For my day trading, I use a financial spread betting company.

Don’t get bothered by the word ‘betting’; it could quite easily be called financial spread trading. However, putting the ‘betting’ word in there qualifies for no tax (under the current rules).

My opinion on why no CGT, stamp duty or explicit trading commissions:

  • It is well-known that most (and I mean most) people lose at financial spread betting. It’s not the spread betting that people fail at per se, it’s trading in general and particularly day-trading.
  • Therefore, if financial spread betting had a tax, then the vast majority would be claiming tax offsets for their losses.
  • Spread betting companies, on the other hand, make money (they operate like the casino) and the government is better off leaving the pundit who is attracted to and enjoying tax-free trading (losses) and taxing the profitable companies.

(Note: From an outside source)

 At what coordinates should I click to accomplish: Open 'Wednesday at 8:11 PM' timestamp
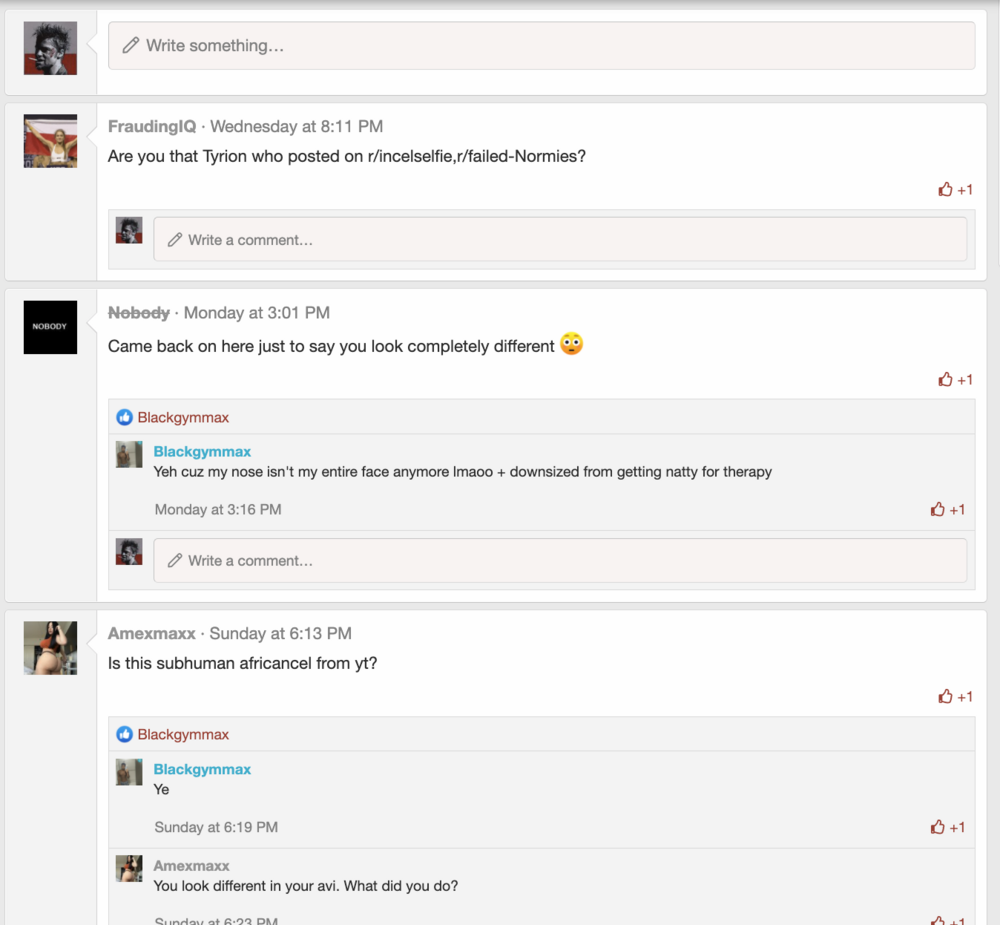[297, 126]
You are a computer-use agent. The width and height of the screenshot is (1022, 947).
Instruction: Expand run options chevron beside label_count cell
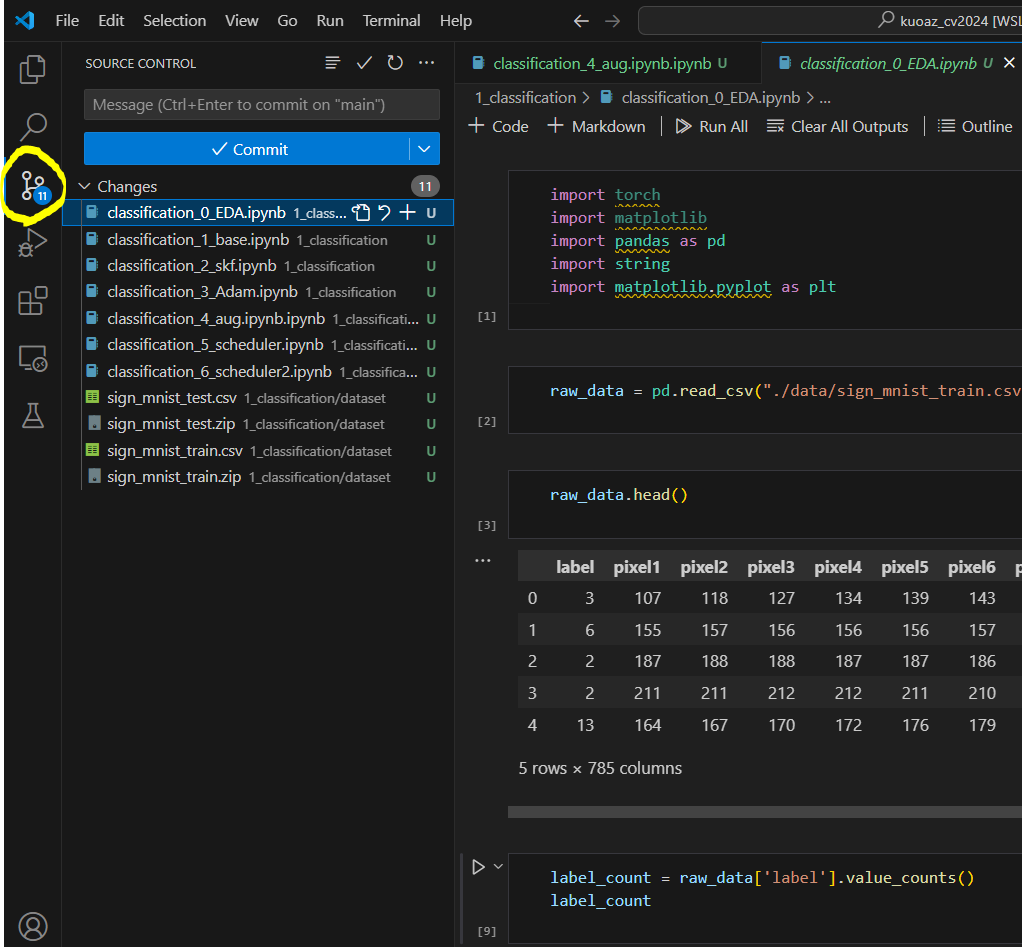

Financial spread betting is a derivative based trading which merely means that we don’t own the physical product; this does give us the advantage (not necessarily always an advantage) of being able to buy, go long, or sell, go short.

We also, unlike an ISA trade, don’t pay a fee for our trades. (I’m considering short-term trades from a DFT here). However, we do pay a spread. A spread being the difference between the buy and the sell.

It might be noticed in my ‘algorithm to trade by’ page that I make repeated reference to the spread – in particular, half-spread. The beginner doesn’t fully appreciate the importance of managing the spread. Furthermore, both the beginner and the intermediate, mainly if the latter drops into the dip, don’t fully understand the importance of managing margin and leverage.


  • On selecting a spread betting company probably my most significant criteria is the tightness of the spread.
  • A spread of, say, 2.5 pips for GBP/JPY is not a lot when we are trading at the minimum of £1 per pip. (As an aside, the amount per trade or reward/risk measurement has a consistent potential loss per trade).
  • If we entered a trade and exited immediately then for the £1 per pip example this would cost us £2.5.
  • Okay, that sounds very reasonable mainly as the average ISA has an ‘in/out’ trade cost of £24. (An ISA also has a spread, but let’s keep it simple)
  • An expert’s (retailers) account may take them to the region of £60 per pip. An immediate ‘in/out’ in this example would cost £150. And they wouldn’t want to do that too often.
  • So, as we can see spread is a definite factor in financial spread betting; in my day-trading, I measure to 0.1 of a pip and spread included in my measurements.

The real benefit of spread betting is leverage – for the expert at least who has learnt how to manage leverage and margin. The beginner, and often the intermediate trader, will misuse leverage (only having to commit 1% to 10% of funds to a trade). There is an enquiry ongoing to protect the inexperienced trader by a substantial reduction in leverage allowed. The effect of which will probably kill financial spread betting as an attractive trading vehicle for the expert.